In Potsdam, standing alongside his host, Chancellor Kohl, Mr Clinton said the tests were "unjustified and clearly created a dangerous new instability in the region. I've long supported deepening relations with India. This is a deep disappointment for me personally ... We hope the Indian government will soon realise that they can be a great nation in the 21st century without possessing nuclear weapons ... It's a perfectly wonderful country and it is not necessary to manifest national greatness by doing this. It is a terrible mistake."

Reaction in Pakistan continued to verge on the hysterical. Ayub Khan said: "The Indian leadership seems to have gone berserk; they are acting in a totally unrestrained way".

But the Pakistani government gave no clear clues as to whether it would follow in India's footsteps or take Mr Clinton's advice and exercise restraint. In India the outburst of jingoistic excitement that greeted the first tests began moderating into something more reflective.

Economic analysts, pointing out that American companies have plans to invest more than $11bn in India, doubted that US business would sit idly by and allow such massive amounts to be jeopardised.

Optimists were quoted citing the case of human-rights abuses in China and America's readiness to turn a blind eye to them for the sake of commerce. Set against this was a study made by the Finance Ministry in 1995 which assessed that imposition of sanctions after nuclear tests could set India's economy back 5 to 10 years.

What the second batch of tests made abundantly clear was that the Hindu nationalist BJP, which has advocated India's possessing nuclear weapons for the past 30 years, had struck a huge patriotic chord in the country at large, transcending party lines.

But the government's majority is minuscule; speculation mounted that they might seize this opportunity to go to the polls again in the next few months, while the chord continues to reverberate, in the hope of emerging with a healthy majority. The US sanctions imposed under a 1994 non-proliferation law will be painful but are unlikely to have a severe economic impact.

Analysts in Washington are concerned that other states - led by Pakistan - will follow India's example.

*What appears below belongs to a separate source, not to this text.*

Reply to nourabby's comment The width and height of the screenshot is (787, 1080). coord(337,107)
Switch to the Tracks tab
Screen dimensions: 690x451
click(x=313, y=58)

It would be much more difficult to impose sanctions on Pakistan, as they would have a far more damaging impact on a country that is a long-time American ally in the region, and could have a destabilising effect on what is already an unstable country.

The US is also concerned that other states that are known to have pursued a nuclear capability, including Iran, Iraq and North Korea, will see the Indian step as a green light. "We have a real proliferation problem that's taking place globally. This is only going to contribute to that. It's going to cause other countries to find a rationale," Mr Cohen said. He said that about 25 countries now either have or are acquiring nuclear, chemical or biological weapons.